| The task |
Rewrite the lines from the line with "What do you see at coordinates (194, 294)" to the line with "I want to click on the temperature, so", switching "Identify" to "Find" and leaving everything else as it stands.
— START Provided entries —
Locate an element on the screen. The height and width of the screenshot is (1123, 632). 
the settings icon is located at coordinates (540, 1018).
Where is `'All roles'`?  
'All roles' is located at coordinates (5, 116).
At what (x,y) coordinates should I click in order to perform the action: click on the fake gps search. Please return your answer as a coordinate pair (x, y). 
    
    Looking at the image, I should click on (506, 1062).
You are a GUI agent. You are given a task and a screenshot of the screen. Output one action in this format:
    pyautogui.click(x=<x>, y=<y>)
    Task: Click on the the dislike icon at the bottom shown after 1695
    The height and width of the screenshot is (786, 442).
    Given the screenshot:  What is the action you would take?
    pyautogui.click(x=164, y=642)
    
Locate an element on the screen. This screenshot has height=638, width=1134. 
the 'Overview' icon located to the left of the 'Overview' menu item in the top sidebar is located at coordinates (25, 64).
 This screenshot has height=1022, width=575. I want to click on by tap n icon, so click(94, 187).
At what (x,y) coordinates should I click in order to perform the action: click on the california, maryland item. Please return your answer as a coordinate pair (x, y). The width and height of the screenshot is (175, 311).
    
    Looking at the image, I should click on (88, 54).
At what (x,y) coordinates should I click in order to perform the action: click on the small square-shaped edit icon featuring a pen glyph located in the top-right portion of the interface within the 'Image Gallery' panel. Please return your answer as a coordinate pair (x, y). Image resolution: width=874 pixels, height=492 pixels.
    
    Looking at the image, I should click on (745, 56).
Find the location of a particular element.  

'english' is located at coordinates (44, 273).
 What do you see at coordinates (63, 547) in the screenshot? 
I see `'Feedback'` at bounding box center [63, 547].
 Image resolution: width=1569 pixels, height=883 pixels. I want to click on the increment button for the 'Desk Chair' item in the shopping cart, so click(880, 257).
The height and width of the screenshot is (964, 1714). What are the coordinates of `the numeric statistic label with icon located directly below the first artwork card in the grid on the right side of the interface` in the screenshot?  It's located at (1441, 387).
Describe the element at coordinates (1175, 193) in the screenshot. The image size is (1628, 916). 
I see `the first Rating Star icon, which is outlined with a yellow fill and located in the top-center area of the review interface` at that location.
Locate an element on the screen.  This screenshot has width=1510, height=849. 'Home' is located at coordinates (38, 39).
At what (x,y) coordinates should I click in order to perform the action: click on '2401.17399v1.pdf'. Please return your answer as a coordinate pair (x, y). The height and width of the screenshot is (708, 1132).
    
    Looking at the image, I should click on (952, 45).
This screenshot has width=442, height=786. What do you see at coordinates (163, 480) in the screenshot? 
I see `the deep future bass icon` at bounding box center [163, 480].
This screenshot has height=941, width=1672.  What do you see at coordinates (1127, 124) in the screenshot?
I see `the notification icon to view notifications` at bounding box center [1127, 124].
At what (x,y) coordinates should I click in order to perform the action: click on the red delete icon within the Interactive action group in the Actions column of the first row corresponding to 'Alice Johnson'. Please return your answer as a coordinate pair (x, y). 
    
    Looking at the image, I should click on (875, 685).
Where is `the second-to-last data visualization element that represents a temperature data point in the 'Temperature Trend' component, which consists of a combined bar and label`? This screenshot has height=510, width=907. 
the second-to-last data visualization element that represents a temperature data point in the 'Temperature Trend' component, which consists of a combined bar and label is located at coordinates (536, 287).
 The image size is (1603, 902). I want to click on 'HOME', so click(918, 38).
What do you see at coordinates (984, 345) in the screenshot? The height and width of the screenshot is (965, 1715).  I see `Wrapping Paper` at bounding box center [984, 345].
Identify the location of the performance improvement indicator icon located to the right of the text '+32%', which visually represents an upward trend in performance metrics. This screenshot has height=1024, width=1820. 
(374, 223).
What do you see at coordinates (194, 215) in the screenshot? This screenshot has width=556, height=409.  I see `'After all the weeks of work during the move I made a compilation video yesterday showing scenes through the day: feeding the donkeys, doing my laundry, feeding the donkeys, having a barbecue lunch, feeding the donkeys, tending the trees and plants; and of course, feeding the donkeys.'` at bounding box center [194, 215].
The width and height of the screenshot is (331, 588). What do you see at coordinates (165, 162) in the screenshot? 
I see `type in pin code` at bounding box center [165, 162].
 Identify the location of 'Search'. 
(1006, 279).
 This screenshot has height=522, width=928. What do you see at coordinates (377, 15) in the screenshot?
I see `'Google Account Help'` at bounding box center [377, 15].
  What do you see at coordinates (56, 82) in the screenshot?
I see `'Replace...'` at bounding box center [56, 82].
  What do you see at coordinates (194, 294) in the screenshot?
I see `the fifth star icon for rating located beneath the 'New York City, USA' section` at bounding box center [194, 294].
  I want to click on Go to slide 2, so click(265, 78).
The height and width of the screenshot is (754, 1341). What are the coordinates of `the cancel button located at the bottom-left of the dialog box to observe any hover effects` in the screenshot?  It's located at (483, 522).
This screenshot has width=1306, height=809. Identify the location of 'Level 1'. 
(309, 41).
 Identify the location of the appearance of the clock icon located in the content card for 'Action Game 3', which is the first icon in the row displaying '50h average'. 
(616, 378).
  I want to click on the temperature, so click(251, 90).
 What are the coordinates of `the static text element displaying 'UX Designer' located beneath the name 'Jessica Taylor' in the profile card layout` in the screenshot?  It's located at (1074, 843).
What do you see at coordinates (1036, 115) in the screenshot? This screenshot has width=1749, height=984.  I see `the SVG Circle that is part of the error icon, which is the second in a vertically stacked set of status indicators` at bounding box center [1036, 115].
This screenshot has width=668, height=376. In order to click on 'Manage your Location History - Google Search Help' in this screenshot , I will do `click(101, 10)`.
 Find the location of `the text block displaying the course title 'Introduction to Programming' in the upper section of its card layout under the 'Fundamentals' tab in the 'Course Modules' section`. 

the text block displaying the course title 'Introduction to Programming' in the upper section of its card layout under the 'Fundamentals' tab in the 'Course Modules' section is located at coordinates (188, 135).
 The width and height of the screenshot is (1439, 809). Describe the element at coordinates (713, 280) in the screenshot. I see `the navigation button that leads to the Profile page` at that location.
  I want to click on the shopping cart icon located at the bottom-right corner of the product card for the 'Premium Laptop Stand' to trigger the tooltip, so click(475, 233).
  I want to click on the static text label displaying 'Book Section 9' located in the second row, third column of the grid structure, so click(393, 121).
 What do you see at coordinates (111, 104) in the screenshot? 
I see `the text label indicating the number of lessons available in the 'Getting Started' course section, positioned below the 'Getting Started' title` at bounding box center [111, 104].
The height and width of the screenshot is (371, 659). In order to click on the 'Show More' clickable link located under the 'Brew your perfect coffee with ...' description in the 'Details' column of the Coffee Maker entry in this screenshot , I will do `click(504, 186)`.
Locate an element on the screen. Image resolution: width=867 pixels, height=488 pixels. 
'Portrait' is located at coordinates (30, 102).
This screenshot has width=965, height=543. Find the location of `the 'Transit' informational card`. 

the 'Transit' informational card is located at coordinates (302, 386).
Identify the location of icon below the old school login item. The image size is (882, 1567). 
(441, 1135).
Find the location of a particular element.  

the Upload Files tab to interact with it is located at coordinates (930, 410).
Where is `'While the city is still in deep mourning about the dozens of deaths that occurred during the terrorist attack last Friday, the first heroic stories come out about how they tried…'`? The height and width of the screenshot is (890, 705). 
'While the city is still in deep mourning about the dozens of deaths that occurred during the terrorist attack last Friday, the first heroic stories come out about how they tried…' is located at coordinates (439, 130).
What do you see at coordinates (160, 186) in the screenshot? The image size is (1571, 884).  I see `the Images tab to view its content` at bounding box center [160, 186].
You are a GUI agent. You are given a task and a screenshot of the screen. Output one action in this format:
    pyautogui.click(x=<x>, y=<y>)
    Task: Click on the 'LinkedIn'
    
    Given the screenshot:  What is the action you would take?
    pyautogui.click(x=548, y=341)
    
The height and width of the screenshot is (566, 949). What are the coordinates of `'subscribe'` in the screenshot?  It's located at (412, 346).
— END Provided entries —
| Exercise result |
  What do you see at coordinates (194, 294) in the screenshot?
I see `the fifth star icon for rating located beneath the 'New York City, USA' section` at bounding box center [194, 294].
  I want to click on Go to slide 2, so click(265, 78).
The height and width of the screenshot is (754, 1341). What are the coordinates of `the cancel button located at the bottom-left of the dialog box to observe any hover effects` in the screenshot?  It's located at (483, 522).
This screenshot has width=1306, height=809. Find the location of 'Level 1'. 
(309, 41).
 Find the location of the appearance of the clock icon located in the content card for 'Action Game 3', which is the first icon in the row displaying '50h average'. 
(616, 378).
  I want to click on the temperature, so click(251, 90).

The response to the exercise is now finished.